In February 2019, the Telecom Regulatory Authority of India (TRAI) came up with a New Tariff Order (NTO) which brought changes to the way pay channels were priced.
The new regulatory framework is popularly known as the MRP regime because after NTO came into effect, subscribers became aware of paying for what they were watching.
Despite apprehension about the magnitude of changes, the broadcasters supported NTO.
Prathyusha Agarwal, Chief Marketing Officer - ZEEL, in an earlier interview had also said TRAI is giving people the power to purchase channels they want to see, which is why every channel is priced individually.
However, the broadcasters are not agreeing this time with TRAI after it came up with amendments to the New Tariff Order and Interconnection Regulations for the Broadcast sector on January 1, 2020.
President of Indian Broadcasting Foundation (IBF), NP Singh pointed out that the collective cost to the broadcasters was around Rs 1,000 crore in communicating the changes to the consumers for NTO 1.
In addition, there was an overall loss of 12-15 million subscribers during the transition period.
This is why the broadcasting space is nervous regarding the new changes.
According to Sudhanshu Vats, Group CEO and MD, Viacom18 and Vice-President IBF, if changes are required in the media and entertainment space which is dynamic in nature, enough time should be given for implementation. Plus, changes shouldn't be suggested so frequently.
The apex body of broadcasters in India, IBF has said the amendments to NTO will have growth hampering ramifications for the broadcast sector. It could lead to shutting down of channels which will result in unemployment in the sector.
The amendments to NTO or NTO 2.0 will put more pressure on the broadcast industry which is recovering from the twin shocks of NTO in the first half of 2019 and the ad slowdown business.
What are the amendments suggested by TRAI?

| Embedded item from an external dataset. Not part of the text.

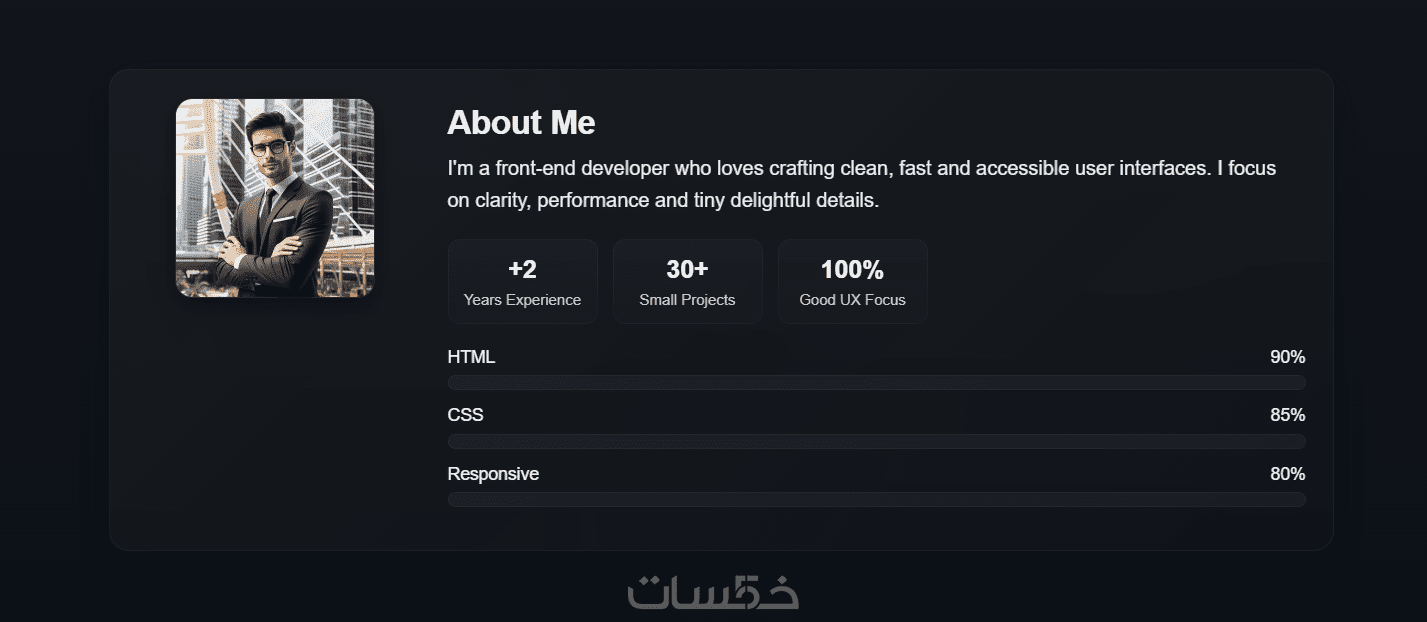Click the profile photo of the developer
The width and height of the screenshot is (1427, 622).
coord(275,197)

Reduction of MRP cap from Rs 19 to Rs 12 for channels to be part of a bouquet
Last year in February, TRAI had notified a cap of Rs 19 per channel as the threshold for creating bouquets. Now, this has been reduced by 40 percent to Rs 12 per channel. The IBF pointed out that no logical rationale or consumer insight was provided by the regulator to back this change.

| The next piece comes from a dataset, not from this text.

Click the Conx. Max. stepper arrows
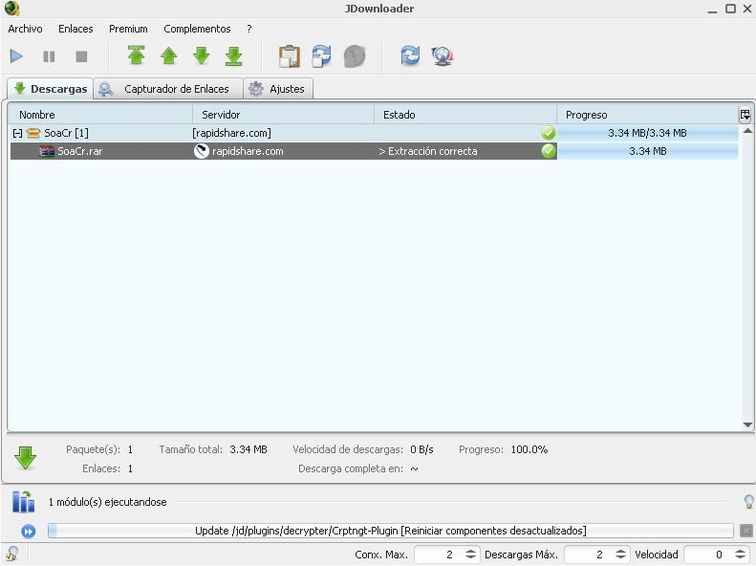 click(x=471, y=554)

Restricting incentives only to a la carte
In NTO 1, TRAI allowed incentives on both bouquets and a la carte. But in NTO 2.0 TRAI has removed discounts on bouquets.
IBF argues that when major broadcasters including Sony, Star, Zee, Viacom introduced promotional schemes and offered their premier channels at an MRP of Rs 12 per channel for a limited period, the results showed no uptick in the a la carte offering in spite of the price reduction. This for them was a clear signal that the consumers prefer bouquets.
In this exercise, broadcasters suffered revenue losses.
Impact of Network Capacity Fee (NCF)
Under NTO 1, consumers have to pay Rs 130 each month which TRAI calls the Network Capacity Fee (NCF). A breakup of your cable bill will tell you that around 60 percent of the total bill amount goes to the distribution platforms, 15 percent towards taxes, and broadcasters get 25 percent.
IBF’s argument is that when TRAI is ensuring to offer content to consumers at more affordable rates then why NCF, which is the single largest component of end consumer price, is not being addressed.
Imposition of twin conditions on bouquet pricing
When the NTO was introduced last year, TRAI decided to do away with the twin condition formula for bouquets as the regulator advocated free pricing.
However, in NTO 2.0, TRAI has sought to reintroduce the twin conditions which will introduce cap on bouquet pricing.
According to many broadcasters, it would be difficult for them to combine a Rs 12 channel with Rs 0.50 or Rs 1 channels in the same bouquet with the twin conditions in place.